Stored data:
Start of Block
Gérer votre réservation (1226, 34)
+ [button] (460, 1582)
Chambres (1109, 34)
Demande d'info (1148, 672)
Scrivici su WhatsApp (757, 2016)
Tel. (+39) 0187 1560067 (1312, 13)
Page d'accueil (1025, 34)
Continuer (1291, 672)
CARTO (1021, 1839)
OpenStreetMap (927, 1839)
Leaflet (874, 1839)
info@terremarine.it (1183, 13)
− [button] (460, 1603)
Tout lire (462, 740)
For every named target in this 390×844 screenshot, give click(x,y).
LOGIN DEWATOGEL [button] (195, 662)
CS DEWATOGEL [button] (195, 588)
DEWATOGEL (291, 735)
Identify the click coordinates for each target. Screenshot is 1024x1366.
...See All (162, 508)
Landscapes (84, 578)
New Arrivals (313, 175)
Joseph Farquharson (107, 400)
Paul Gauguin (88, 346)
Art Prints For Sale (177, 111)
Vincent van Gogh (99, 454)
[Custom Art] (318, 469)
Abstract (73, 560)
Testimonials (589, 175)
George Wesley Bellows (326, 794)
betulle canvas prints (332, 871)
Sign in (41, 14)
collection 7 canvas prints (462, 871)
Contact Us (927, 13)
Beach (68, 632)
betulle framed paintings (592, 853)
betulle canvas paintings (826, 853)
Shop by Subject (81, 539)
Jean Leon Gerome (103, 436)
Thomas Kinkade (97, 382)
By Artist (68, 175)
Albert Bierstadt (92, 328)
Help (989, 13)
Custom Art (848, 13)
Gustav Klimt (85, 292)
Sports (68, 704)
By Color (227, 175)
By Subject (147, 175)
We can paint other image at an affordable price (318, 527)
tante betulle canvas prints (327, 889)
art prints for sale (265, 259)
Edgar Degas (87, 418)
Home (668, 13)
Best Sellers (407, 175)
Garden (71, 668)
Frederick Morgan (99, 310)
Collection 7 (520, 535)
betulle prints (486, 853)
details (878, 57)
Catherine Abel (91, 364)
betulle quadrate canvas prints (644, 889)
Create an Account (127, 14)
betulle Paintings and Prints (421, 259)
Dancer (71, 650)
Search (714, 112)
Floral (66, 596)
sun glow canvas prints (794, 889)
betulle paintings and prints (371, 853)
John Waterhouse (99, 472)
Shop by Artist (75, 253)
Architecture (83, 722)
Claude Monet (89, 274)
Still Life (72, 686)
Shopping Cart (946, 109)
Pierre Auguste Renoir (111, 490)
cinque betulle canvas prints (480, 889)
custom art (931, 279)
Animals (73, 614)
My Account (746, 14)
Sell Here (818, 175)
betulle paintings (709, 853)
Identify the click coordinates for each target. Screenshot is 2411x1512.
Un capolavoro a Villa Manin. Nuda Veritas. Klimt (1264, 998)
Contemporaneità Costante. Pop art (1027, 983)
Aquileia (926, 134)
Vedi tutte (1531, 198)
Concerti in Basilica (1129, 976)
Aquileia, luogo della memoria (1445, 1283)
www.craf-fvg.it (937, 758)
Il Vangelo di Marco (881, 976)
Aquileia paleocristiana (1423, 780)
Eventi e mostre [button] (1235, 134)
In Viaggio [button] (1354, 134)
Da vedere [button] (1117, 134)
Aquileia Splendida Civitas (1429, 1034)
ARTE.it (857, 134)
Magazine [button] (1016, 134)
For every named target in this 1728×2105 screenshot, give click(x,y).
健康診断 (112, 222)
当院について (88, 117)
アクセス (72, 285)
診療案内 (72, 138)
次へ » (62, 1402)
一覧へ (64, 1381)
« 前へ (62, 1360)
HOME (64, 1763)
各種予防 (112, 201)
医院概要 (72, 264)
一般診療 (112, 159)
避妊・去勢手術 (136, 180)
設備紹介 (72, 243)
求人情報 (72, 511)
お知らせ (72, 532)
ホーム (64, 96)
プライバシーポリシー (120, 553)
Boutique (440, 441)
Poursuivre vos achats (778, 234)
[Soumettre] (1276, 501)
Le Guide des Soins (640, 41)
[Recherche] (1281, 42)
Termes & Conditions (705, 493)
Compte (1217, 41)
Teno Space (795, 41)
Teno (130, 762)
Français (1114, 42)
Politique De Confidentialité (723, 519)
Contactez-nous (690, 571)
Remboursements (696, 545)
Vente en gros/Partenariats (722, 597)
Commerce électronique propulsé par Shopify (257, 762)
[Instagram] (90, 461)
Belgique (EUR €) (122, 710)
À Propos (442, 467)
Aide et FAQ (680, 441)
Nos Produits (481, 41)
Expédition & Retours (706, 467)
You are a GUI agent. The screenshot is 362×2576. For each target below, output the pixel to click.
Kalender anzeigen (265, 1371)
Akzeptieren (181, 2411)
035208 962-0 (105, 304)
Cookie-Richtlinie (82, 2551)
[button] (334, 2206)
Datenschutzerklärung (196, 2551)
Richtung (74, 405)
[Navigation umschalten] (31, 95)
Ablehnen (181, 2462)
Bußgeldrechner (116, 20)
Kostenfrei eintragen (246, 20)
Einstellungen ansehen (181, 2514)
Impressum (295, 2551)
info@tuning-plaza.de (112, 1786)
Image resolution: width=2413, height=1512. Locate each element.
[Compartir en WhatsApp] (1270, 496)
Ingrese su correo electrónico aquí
End of Block
What you will do
Only those lines running from the one containing "Impressum (295, 2551)" through the last line of the data above are to be copied, exactly, with both ends included.

Response below
Impressum (295, 2551)
info@tuning-plaza.de (112, 1786)
Image resolution: width=2413, height=1512. Locate each element.
[Compartir en WhatsApp] (1270, 496)
Ingrese su correo electrónico aquí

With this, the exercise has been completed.